Text passage Block Start

Irish rugby union club, based in Clifden, Co. Galway

Connemara RFC is an Irish rugby union team based in Clifden, Connacht. They play in Connacht Junior League in Division 1A. The club colour is all black, based on the colours of a popular fishing fly called the Connemara black.
The club formerly played senior rugby for over a decade.

==History==

The Old Connemara Blacks

Rugby football was played in the Connemara area as early as the 1920s. Those employed in the Marconi Station played the game of rugby and took on Clifden in some friendly games. In the 1940s, Colleges such as Blackrock and Castleknock as well as Clongowes had a fair representation of Connemara youth. St. Josephs College, Garbally Park, Ballinasloe also had a very strong Clifden/Connemara contingent of students. All of those colleges at that time provided a pool of eager but idle rugby players, itching for a game, especially throughout the school holidays. This in turn brought about the formation of a new rugby team called the "Connemara Blacks", named after the famous fishing fly. Those credited with the idea of this team formation are James B. Joyce (known in rugby circles as "Dusty Foot") and the Oughterard Brothers Jim Joyce and Dr. Paddy Joyce. They contacted players and arranged fixtures with Galway Corinthians and Westport. The inaugural fixture was against Corinthians, at Woods’ Field in Clifden on St. Stephen’s Day 1946 which resulted in a 6-6 draw. The Connemara Blacks had their first win when they defeated Westport by 11-8 on 6 January 1947. Various members of the original Connemara Blacks went on to represent their Province, and play for some top clubs in the country and in England, especially London Irish.

Text passage Block End

## Questions to answer
A) Translate this sentence from the Connemara RFC passage into Spanish: "The club formerly played senior rugby for over a decade."
B) Rewrite the Connemara RFC passage from the words "Irish rugby union club, based" through "over a decade.", substituting "Oughterard" for "Clifden".

Records supplied Block Start

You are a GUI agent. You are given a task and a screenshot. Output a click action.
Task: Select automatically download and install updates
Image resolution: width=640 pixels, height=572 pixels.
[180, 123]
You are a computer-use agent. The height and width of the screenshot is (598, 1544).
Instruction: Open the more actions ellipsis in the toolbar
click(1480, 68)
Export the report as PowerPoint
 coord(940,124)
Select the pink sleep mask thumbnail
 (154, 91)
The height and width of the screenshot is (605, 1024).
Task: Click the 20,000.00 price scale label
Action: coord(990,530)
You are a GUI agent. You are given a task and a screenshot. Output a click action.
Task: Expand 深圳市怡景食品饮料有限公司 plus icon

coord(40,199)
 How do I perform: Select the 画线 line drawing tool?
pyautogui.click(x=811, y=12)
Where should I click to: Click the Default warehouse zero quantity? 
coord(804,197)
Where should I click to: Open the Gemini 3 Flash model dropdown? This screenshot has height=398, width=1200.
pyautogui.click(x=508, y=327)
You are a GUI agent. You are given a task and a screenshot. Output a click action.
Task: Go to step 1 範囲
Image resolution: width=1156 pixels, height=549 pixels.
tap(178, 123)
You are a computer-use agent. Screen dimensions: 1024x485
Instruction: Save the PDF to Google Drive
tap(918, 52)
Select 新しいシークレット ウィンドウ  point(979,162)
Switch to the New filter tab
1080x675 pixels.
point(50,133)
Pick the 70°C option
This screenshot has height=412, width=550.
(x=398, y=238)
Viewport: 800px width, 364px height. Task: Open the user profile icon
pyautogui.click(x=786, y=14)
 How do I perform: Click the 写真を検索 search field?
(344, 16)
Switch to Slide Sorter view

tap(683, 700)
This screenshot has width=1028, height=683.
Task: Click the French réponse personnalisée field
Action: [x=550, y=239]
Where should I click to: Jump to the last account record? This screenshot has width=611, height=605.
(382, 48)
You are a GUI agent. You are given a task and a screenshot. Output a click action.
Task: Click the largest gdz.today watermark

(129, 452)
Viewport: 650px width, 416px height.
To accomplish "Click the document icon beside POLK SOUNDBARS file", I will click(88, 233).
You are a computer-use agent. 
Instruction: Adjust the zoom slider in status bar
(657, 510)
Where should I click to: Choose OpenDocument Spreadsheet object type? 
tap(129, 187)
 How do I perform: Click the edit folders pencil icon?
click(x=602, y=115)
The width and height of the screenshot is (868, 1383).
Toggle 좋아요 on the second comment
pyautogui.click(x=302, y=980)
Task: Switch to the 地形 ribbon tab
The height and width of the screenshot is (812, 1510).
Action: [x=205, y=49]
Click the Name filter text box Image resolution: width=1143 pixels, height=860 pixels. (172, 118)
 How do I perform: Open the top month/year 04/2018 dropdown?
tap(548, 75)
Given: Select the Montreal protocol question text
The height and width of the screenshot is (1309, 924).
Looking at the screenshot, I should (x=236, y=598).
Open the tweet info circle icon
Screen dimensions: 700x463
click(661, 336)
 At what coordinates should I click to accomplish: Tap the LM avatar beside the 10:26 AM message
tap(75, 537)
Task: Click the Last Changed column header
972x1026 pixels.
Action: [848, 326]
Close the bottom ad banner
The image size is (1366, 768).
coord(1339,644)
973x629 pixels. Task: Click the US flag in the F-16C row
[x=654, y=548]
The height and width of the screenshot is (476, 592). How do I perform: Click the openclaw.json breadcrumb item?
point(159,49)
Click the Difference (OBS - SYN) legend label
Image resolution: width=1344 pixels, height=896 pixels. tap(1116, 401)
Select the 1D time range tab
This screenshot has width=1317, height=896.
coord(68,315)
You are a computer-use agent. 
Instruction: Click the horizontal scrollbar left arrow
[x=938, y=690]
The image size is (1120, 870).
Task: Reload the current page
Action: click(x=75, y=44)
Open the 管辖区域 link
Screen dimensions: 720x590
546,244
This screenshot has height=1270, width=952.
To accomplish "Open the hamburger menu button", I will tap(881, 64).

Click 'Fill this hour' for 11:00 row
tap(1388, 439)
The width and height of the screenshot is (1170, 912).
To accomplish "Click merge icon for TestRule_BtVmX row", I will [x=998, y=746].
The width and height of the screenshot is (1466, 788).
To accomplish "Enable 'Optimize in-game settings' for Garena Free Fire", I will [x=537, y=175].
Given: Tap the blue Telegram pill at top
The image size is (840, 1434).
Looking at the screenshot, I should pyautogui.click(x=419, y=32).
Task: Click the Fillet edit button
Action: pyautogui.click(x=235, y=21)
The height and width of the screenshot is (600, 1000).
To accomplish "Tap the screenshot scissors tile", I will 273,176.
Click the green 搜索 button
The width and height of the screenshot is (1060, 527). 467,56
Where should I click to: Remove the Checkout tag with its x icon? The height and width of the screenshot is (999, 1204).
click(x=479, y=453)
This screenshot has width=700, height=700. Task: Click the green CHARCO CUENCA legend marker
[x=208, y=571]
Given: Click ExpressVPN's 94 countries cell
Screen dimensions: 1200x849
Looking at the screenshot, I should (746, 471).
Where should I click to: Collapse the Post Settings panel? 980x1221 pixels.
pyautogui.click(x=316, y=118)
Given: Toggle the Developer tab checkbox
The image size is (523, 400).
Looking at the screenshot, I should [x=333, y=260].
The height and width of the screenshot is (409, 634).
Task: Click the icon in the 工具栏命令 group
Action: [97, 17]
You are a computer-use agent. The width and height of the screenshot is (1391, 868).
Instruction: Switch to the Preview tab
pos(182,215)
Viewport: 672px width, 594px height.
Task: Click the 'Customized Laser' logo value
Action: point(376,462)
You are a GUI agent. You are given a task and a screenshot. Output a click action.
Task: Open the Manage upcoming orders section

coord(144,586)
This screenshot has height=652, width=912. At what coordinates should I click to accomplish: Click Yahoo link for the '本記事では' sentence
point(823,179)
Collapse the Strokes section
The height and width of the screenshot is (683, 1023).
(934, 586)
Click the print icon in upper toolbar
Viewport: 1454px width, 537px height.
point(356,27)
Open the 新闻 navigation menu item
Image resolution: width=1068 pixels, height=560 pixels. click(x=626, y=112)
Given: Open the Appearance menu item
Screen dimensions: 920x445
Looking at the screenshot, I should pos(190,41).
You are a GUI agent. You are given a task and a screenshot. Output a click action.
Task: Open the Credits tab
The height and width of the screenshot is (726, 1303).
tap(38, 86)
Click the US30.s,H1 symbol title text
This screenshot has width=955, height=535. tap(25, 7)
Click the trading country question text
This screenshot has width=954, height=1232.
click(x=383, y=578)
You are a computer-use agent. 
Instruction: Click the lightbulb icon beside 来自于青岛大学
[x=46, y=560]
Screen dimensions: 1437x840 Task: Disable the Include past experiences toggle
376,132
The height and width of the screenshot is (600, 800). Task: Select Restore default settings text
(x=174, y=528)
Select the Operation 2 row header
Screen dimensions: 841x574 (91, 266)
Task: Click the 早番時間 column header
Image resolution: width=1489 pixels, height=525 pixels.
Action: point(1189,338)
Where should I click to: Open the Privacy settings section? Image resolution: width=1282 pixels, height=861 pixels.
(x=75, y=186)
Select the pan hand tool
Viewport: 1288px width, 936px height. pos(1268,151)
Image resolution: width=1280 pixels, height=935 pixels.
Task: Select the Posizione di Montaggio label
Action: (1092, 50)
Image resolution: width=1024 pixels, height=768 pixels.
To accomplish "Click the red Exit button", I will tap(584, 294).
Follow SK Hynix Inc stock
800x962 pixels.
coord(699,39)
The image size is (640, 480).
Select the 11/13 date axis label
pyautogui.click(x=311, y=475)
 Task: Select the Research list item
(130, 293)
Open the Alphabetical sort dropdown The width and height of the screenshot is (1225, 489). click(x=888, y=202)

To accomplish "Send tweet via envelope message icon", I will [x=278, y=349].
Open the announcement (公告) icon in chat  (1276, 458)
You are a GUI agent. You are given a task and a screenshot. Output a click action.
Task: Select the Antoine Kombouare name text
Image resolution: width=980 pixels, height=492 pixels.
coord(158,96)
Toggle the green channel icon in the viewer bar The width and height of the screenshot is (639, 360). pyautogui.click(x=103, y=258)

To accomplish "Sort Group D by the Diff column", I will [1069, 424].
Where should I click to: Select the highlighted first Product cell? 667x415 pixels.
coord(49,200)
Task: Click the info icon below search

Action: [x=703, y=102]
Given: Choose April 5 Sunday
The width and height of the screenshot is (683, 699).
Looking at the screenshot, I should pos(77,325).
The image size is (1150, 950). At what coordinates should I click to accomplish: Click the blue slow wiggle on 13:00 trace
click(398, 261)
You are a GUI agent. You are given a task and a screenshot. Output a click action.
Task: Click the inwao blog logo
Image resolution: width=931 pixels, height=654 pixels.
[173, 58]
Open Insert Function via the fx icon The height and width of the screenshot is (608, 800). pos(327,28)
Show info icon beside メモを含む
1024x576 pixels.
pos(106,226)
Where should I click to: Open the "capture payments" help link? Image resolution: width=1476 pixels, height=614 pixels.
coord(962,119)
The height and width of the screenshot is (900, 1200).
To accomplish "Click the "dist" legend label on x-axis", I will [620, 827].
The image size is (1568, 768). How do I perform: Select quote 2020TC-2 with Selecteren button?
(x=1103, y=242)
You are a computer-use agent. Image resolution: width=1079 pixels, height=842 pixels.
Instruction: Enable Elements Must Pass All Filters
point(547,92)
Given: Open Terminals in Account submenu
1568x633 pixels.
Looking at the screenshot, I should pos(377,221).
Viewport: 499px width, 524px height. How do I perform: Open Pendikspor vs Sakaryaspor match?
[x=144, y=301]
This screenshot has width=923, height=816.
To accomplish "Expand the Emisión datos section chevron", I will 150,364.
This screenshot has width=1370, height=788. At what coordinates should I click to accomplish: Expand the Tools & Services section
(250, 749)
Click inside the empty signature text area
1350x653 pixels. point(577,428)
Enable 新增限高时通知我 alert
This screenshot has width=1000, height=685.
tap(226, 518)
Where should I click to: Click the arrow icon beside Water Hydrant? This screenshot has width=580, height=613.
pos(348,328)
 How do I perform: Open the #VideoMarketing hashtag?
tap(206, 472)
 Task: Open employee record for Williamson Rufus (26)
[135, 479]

Records supplied Block End

## Responses for each task
A) El club jugó anteriormente rugby de categoría sénior durante más de una década.

B)
Irish rugby union club, based in Oughterard, Co. Galway

Connemara RFC is an Irish rugby union team based in Oughterard, Connacht. They play in Connacht Junior League in Division 1A. The club colour is all black, based on the colours of a popular fishing fly called the Connemara black.
The club formerly played senior rugby for over a decade.